◆ Task brief
Present everything from the beginning of the material down through the line that contains "[x=486, y=634]" as a numbered list, leaving out any blank lines.

(Items from a dataset)
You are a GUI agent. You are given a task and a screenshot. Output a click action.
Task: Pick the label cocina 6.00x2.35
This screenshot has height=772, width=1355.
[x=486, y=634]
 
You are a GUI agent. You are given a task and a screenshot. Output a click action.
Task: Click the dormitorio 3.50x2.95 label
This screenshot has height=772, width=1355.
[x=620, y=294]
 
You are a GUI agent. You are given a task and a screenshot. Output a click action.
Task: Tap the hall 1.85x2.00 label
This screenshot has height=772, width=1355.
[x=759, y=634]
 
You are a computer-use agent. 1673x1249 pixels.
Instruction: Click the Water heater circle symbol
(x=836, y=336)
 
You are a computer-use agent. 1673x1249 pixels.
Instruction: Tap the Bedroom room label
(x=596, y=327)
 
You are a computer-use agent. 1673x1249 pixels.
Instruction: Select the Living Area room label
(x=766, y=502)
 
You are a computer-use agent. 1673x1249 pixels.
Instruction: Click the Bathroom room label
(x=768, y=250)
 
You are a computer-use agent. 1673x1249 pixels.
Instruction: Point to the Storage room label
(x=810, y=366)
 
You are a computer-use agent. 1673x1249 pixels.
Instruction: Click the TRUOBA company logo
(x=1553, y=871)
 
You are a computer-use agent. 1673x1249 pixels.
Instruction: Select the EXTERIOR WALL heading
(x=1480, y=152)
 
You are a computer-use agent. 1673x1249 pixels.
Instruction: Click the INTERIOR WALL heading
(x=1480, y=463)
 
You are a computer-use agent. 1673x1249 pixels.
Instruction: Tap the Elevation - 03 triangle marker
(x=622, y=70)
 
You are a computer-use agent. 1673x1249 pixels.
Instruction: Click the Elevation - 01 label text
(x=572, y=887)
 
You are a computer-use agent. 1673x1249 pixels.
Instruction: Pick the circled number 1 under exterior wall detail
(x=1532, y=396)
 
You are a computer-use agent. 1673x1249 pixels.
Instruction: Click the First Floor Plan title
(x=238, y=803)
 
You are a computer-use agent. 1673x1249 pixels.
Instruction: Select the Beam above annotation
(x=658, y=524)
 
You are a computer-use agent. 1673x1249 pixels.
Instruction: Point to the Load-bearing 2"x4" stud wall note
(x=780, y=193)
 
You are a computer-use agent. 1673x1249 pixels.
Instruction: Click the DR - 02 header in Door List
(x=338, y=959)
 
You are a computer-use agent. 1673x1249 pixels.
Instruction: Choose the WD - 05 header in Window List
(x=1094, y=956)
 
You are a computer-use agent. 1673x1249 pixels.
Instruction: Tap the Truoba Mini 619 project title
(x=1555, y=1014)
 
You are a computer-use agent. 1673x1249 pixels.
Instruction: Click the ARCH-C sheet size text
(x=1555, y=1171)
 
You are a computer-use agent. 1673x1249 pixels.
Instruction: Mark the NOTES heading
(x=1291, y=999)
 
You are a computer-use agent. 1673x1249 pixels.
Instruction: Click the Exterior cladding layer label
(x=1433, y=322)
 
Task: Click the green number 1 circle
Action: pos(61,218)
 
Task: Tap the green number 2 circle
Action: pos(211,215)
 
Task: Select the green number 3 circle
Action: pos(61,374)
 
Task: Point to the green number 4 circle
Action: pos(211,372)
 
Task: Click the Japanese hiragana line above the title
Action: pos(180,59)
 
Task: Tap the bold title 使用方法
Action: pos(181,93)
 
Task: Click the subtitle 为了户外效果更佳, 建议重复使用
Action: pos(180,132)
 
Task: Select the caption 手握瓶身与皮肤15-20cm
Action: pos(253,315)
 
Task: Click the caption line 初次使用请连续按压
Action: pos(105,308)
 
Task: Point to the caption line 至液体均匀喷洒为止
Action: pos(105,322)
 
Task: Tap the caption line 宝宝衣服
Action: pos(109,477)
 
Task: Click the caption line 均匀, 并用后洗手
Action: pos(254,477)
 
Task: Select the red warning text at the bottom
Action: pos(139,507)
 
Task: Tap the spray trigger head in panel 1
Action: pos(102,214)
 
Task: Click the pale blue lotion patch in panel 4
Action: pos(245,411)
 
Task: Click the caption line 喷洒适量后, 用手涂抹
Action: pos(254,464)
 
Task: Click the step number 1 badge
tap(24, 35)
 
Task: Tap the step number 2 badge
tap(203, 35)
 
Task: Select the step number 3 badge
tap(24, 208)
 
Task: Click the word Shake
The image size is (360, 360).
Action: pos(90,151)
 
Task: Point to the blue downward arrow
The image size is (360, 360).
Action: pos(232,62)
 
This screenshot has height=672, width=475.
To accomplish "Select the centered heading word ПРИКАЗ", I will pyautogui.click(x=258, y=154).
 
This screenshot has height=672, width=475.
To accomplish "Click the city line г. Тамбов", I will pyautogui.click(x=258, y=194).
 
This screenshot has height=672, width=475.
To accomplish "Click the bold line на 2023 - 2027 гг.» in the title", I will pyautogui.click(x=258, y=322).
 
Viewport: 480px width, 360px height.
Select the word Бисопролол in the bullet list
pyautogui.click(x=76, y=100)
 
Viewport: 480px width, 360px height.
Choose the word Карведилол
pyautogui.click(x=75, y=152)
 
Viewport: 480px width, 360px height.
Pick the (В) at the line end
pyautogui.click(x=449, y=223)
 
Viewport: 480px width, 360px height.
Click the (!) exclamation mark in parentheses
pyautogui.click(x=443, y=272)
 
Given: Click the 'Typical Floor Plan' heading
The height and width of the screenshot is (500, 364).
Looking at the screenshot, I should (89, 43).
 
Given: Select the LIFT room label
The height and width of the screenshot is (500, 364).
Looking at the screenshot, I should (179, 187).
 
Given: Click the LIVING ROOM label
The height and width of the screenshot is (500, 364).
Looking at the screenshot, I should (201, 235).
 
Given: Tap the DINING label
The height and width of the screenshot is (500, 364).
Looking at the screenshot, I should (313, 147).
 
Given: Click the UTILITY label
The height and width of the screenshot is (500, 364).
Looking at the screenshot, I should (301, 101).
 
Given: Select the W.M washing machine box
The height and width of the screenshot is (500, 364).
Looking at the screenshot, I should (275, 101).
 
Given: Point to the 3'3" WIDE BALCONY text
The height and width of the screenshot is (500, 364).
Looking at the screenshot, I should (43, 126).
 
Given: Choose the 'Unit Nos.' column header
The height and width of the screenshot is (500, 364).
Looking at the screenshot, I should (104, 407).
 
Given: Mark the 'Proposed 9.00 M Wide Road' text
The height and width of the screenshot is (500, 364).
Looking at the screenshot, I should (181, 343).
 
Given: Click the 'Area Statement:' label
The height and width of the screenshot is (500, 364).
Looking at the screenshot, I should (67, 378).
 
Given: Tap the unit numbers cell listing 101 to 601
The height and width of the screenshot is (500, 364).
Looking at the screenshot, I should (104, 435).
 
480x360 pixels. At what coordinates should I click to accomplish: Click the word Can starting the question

◆ Reply
1. You are a GUI agent. You are given a task and a screenshot. Output a click action.
2. Task: Pick the label cocina 6.00x2.35
3. This screenshot has height=772, width=1355.
4. [x=486, y=634]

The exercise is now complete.